Pope Francis has paid a surprise visit to a community helping 20 young women get their lives back together after being rescued from prostitution.
Continuing his Year of Mercy practice of dedicating one Friday a month to meet people facing special struggles, the Pope visited the house operated by the John XXIII Community in northeast Rome.
The community members, the Vatican said, were “20 women liberated from the slavery of the prostitution racket. Six of them come from Romania, four from Albania, seven from Nigeria and one each from Tunisia, Italy and Ukraine.”
The women’s average age is 30, said a Vatican press statement. “All of them have endured serious physical violence” and are now being protected.
Pope Francis’s visit, the Vatican said, is another call to combat human trafficking, a reality the Pope has described as “a crime against humanity” and “an open wound on the body of contemporary society, a scourge upon the body of Christ”.
The Pope’s “Mercy Friday” visits are part of his personal observance of the Holy Year of Mercy. While leaders of the communities and structures he is visiting are given some advance notice, there is no publicity and no open press availability. Usually, the Vatican releases a few photographs and sometimes a short video clip afterward.

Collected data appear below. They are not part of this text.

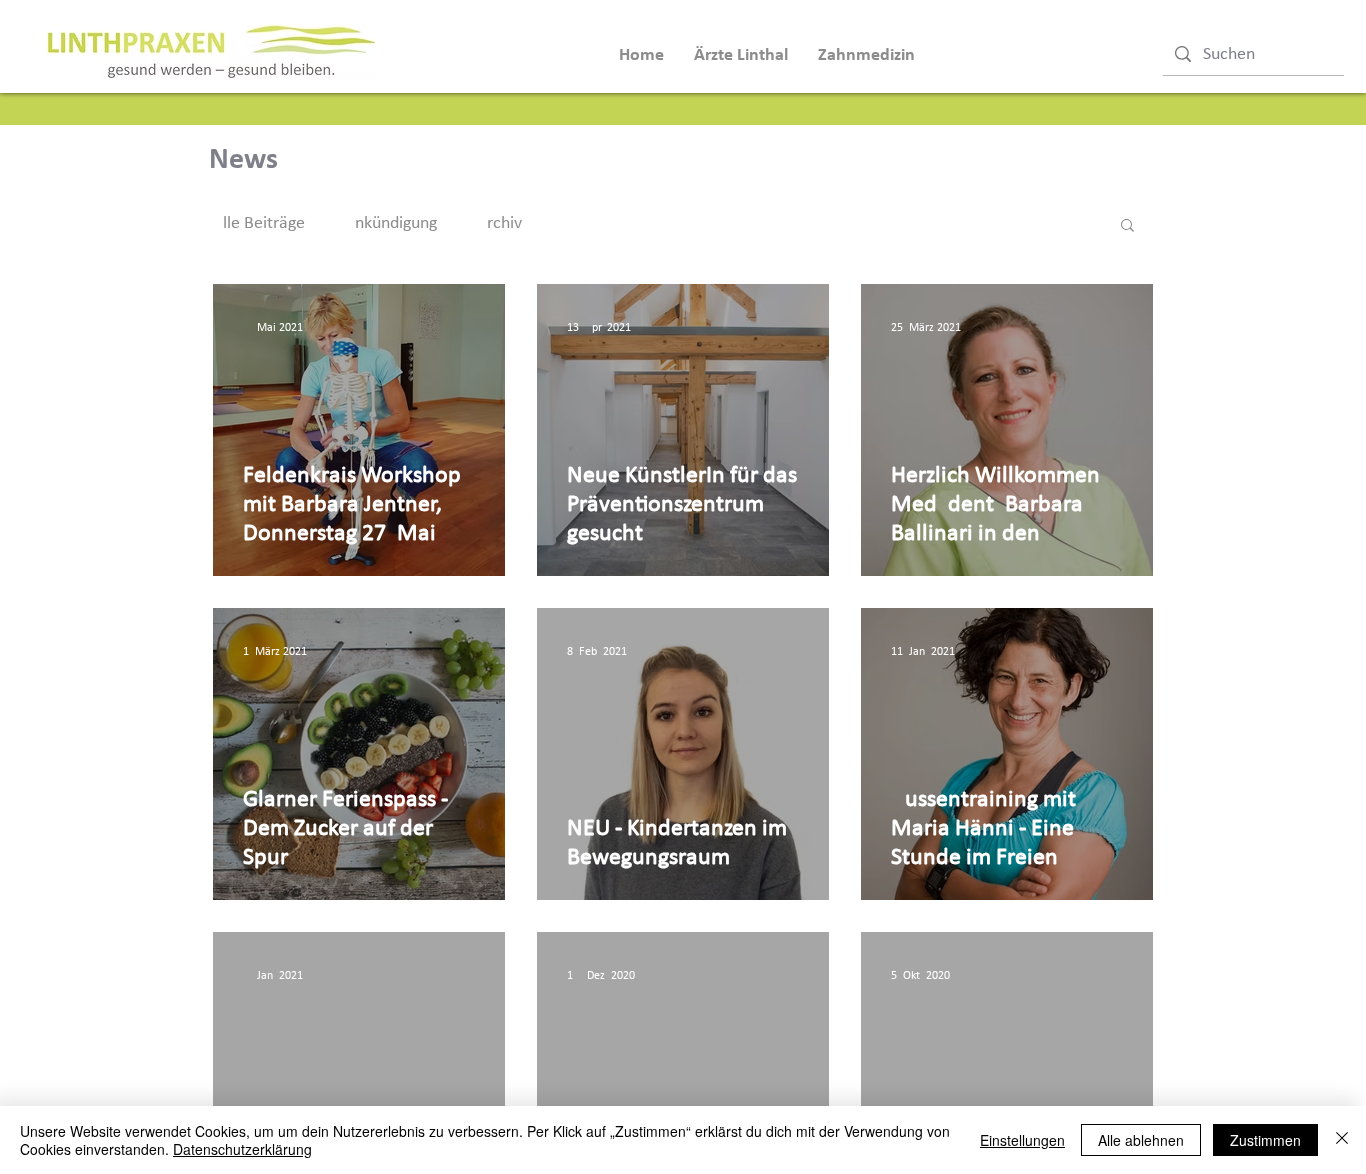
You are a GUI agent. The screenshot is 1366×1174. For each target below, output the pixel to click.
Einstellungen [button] (1022, 1140)
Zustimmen (1265, 1140)
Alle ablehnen (1141, 1140)
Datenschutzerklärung (242, 1149)
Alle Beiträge (259, 223)
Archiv (499, 223)
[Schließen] (1342, 1140)
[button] (1127, 226)
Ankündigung (391, 223)
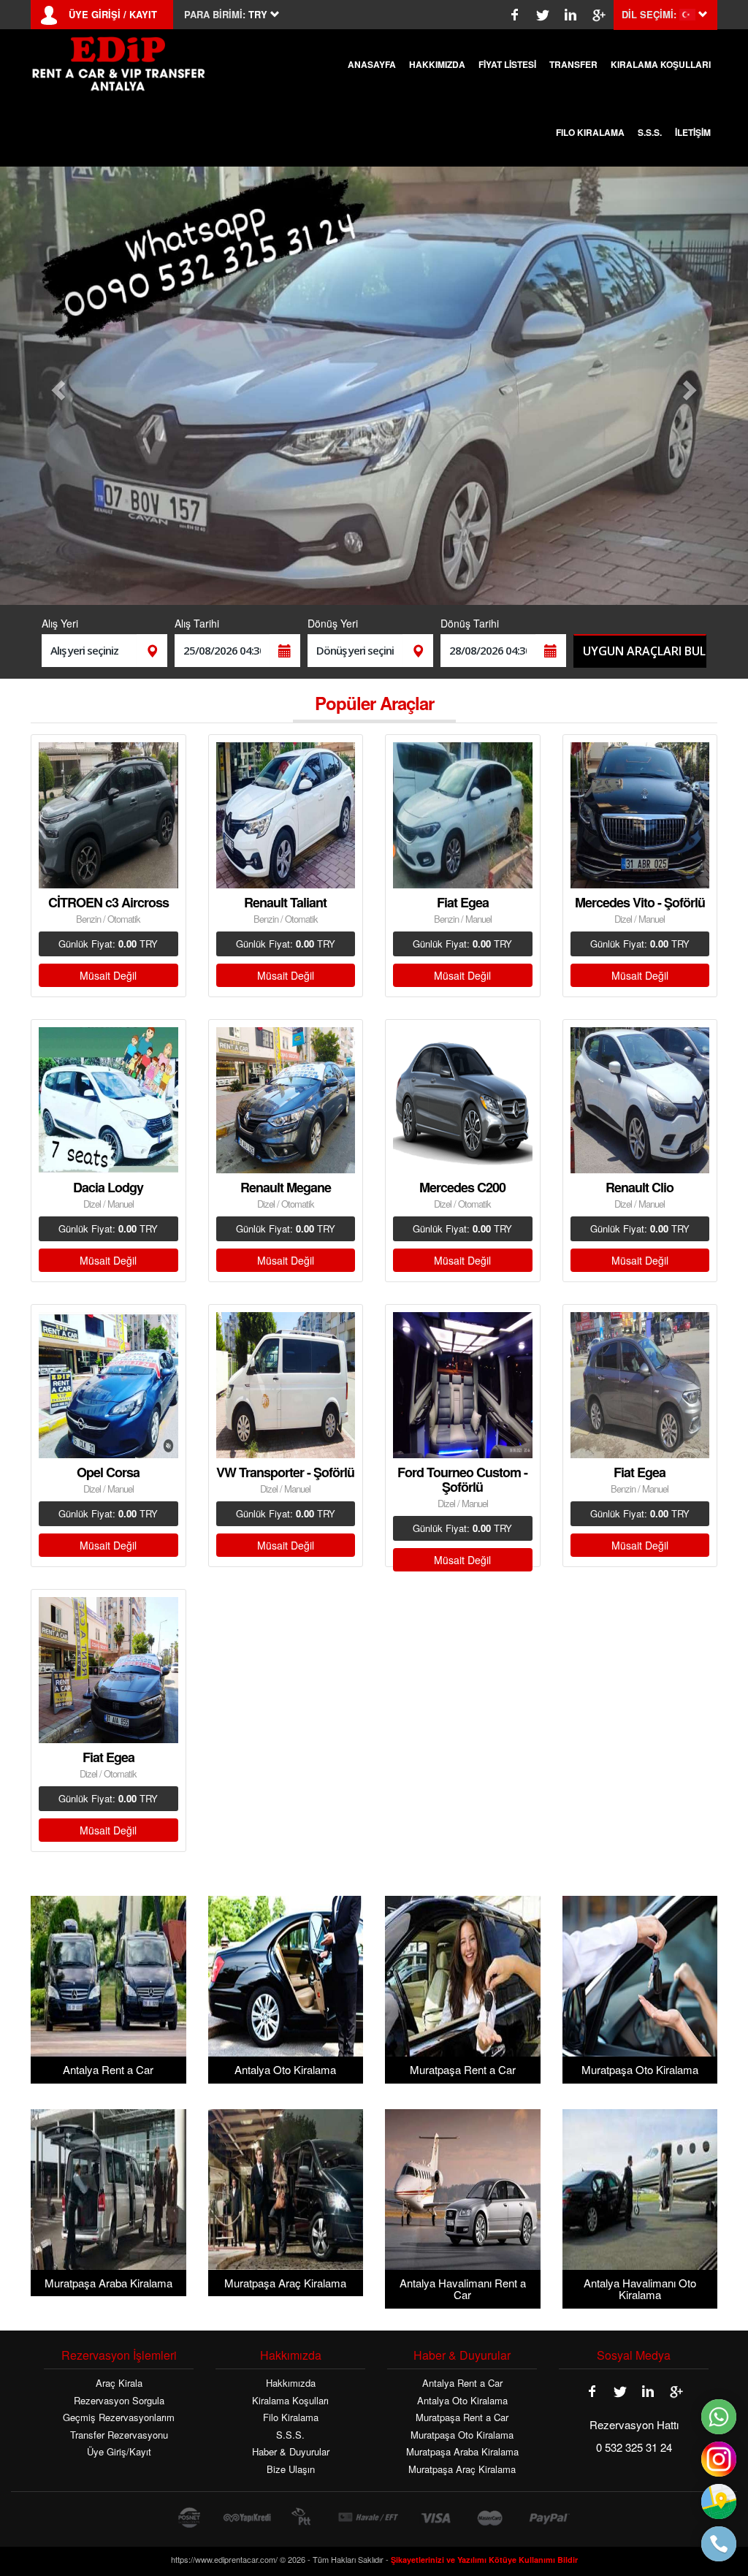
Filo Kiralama (290, 2417)
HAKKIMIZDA (437, 64)
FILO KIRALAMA (590, 132)
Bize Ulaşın (291, 2469)
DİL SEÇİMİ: (649, 14)
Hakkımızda (291, 2383)
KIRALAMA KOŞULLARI (661, 64)
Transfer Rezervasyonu (119, 2435)
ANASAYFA (372, 64)
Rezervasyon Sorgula (119, 2400)
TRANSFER (573, 64)
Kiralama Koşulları (290, 2400)
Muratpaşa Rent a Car (462, 2417)
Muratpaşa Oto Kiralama (462, 2435)
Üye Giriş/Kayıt (119, 2451)
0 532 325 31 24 (634, 2447)
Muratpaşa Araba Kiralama (462, 2451)
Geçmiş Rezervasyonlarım (119, 2417)
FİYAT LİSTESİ (507, 64)
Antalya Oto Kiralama (462, 2400)
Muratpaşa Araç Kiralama (462, 2469)
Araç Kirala (119, 2383)
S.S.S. (650, 132)
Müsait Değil (108, 975)
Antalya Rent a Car (462, 2383)
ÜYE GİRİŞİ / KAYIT (113, 14)
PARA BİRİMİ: (214, 14)
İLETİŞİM (693, 132)
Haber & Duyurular (290, 2451)
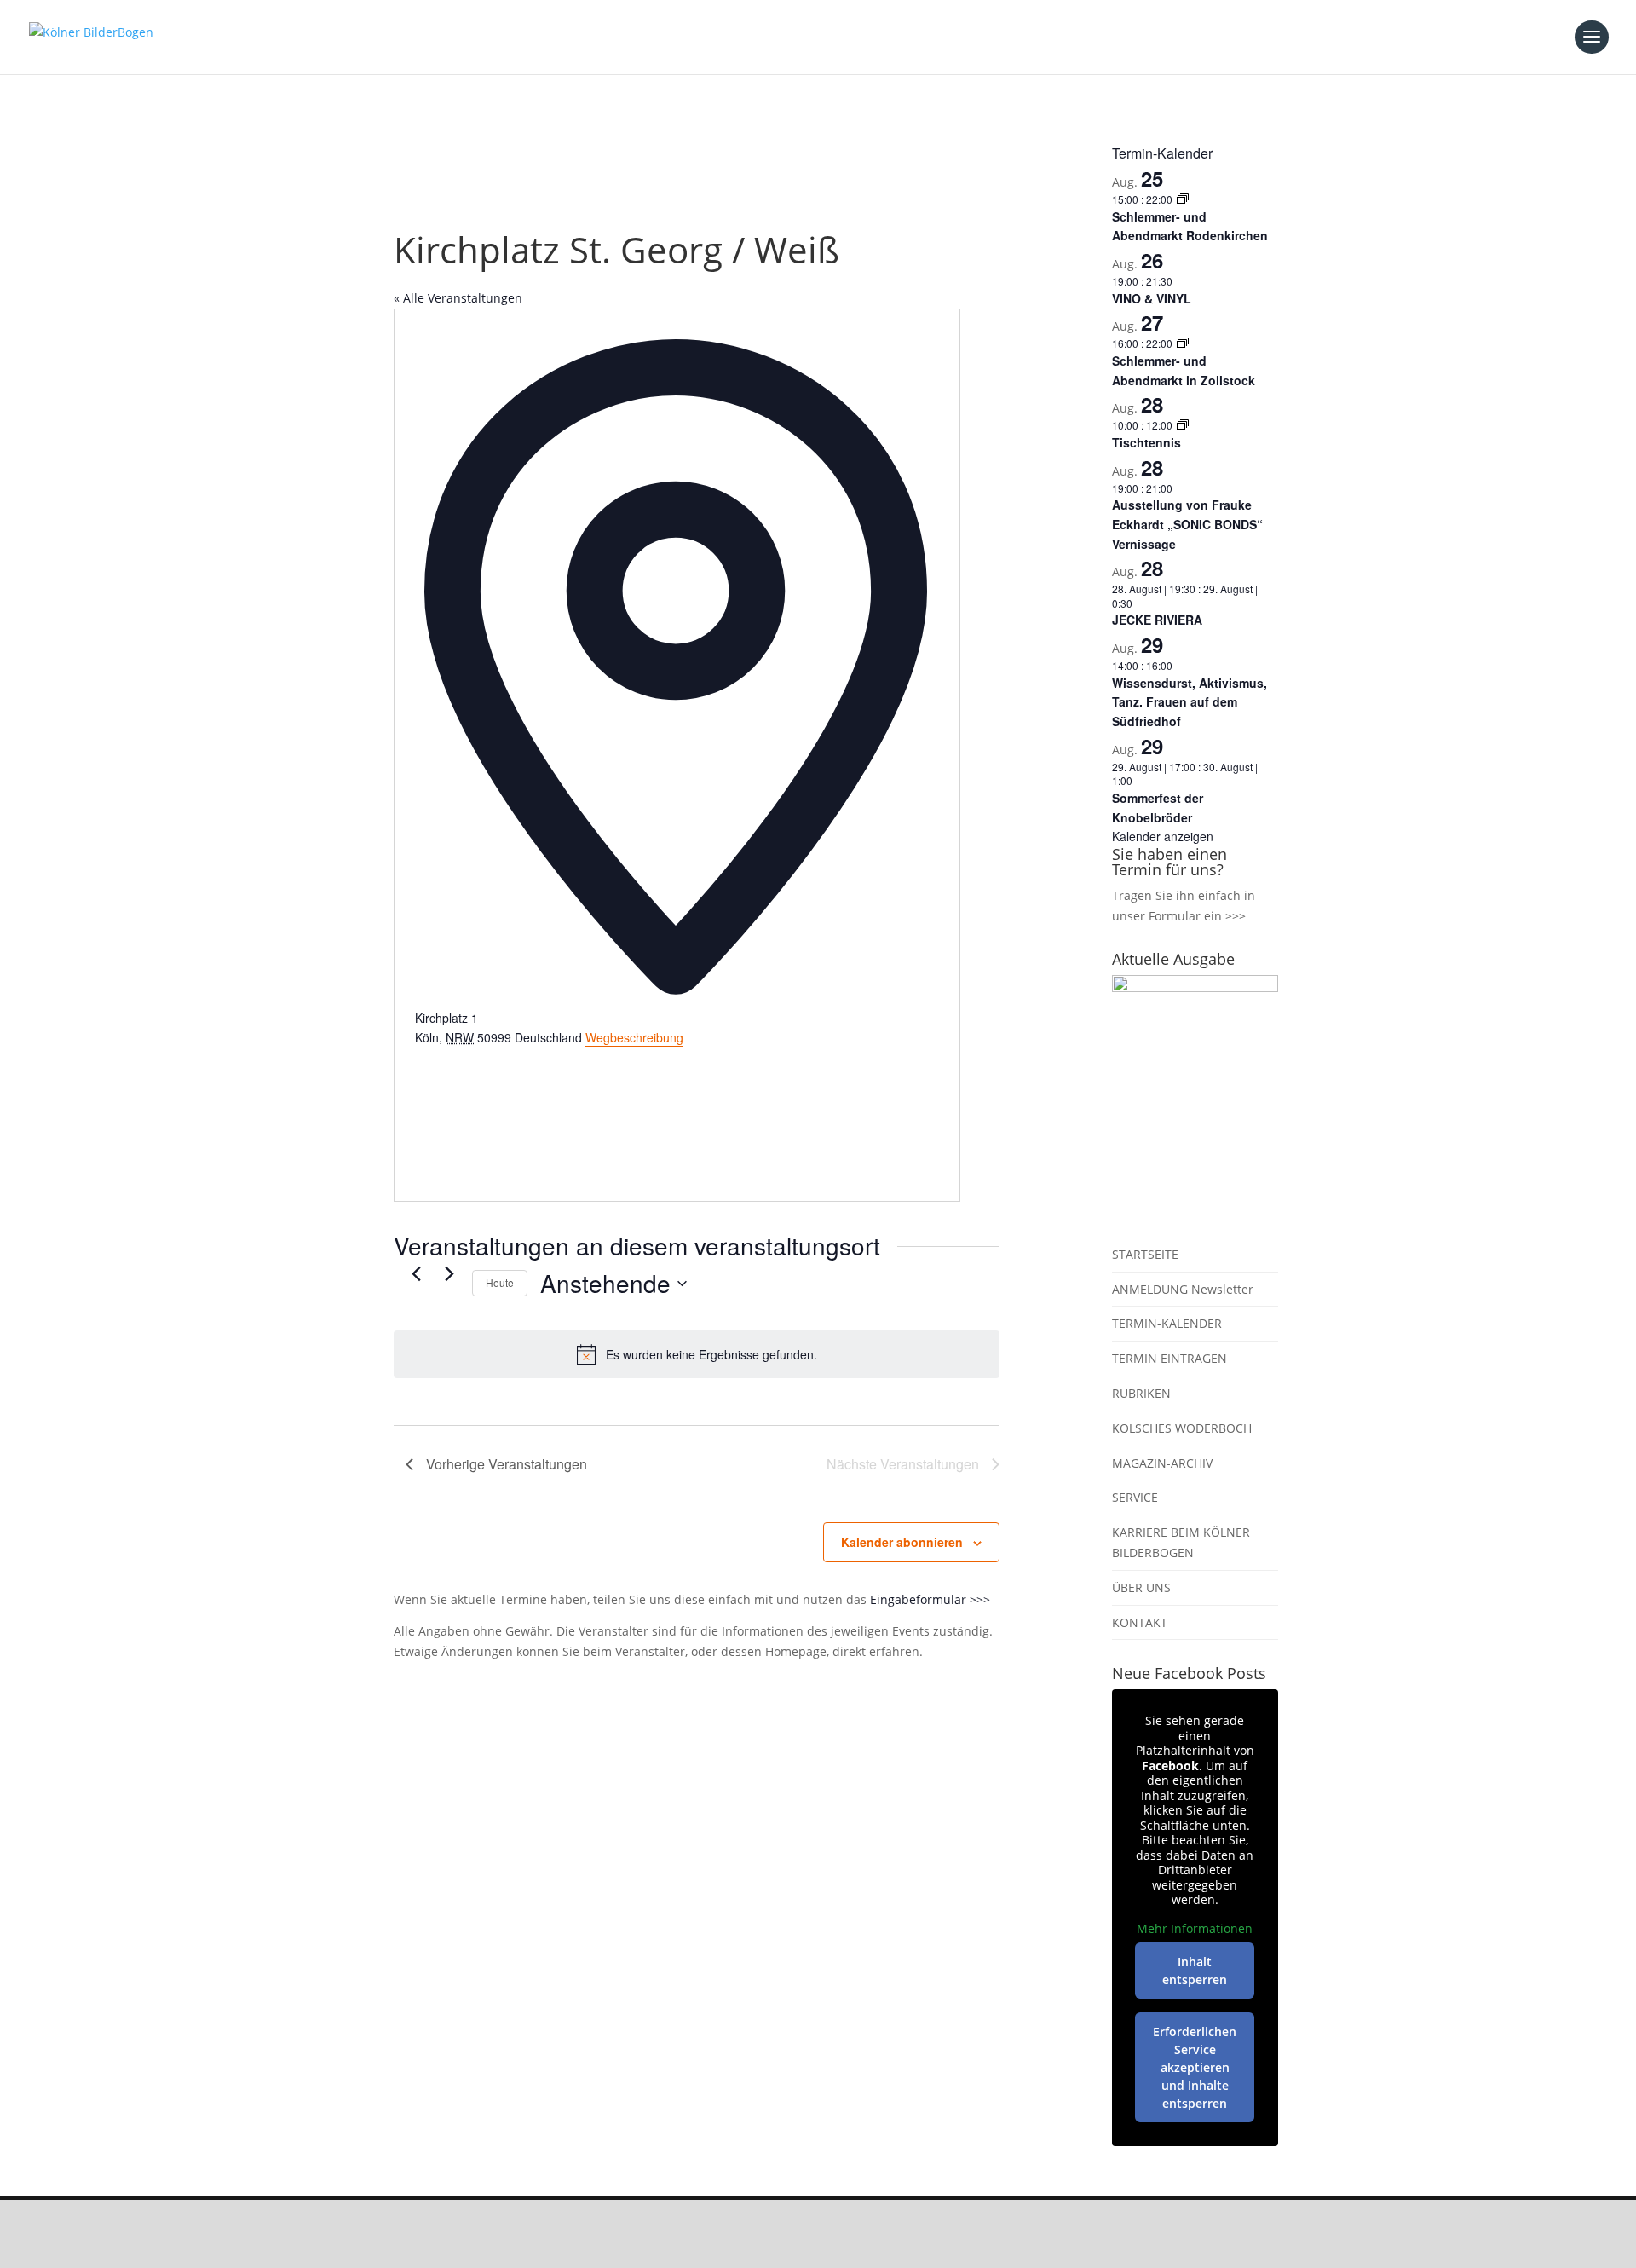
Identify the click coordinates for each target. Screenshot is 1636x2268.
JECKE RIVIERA (1157, 619)
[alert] (696, 1354)
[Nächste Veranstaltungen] (449, 1273)
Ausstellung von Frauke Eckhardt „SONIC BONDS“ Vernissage (1187, 523)
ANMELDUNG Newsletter (1182, 1289)
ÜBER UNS (1141, 1587)
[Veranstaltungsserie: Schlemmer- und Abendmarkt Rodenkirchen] (1183, 199)
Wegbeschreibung (634, 1037)
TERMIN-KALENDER (1167, 1323)
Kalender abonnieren (902, 1541)
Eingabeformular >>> (930, 1599)
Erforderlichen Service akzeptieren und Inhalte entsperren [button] (1194, 2067)
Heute (500, 1282)
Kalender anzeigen (1162, 836)
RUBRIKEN (1141, 1393)
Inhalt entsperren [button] (1194, 1970)
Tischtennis (1146, 442)
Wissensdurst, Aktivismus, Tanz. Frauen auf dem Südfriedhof (1189, 702)
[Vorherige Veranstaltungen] (416, 1273)
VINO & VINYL (1151, 298)
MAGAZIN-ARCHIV (1162, 1463)
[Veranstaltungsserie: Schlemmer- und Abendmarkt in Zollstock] (1183, 343)
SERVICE (1135, 1497)
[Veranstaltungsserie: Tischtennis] (1183, 425)
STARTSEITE (1145, 1254)
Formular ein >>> (1197, 916)
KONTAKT (1139, 1622)
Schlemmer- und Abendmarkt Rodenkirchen (1190, 226)
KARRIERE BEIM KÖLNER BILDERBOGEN (1181, 1542)
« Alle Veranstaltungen (458, 298)
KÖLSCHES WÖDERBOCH (1182, 1428)
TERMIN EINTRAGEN (1169, 1358)
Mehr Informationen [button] (1195, 1928)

Since January, the Pope has visited a home for the aged and a home for people in a persistent vegetative state; a community for recovering drug addicts; a refugee center near Rome and a refugee camp in Greece; a L’Arche community; and a home for sick and aged priests.
The Vatican includes among the Mercy Friday practice several of Pope Francis’s activities the last Friday of July in Poland: his visit to the Nazi’s Auschwitz death camp and to a pediatric hospital and his attendance at the World Youth Day Way of the Cross service, which involved young Iraqis and Syrians, as well as youths from other war-torn countries and difficult situations.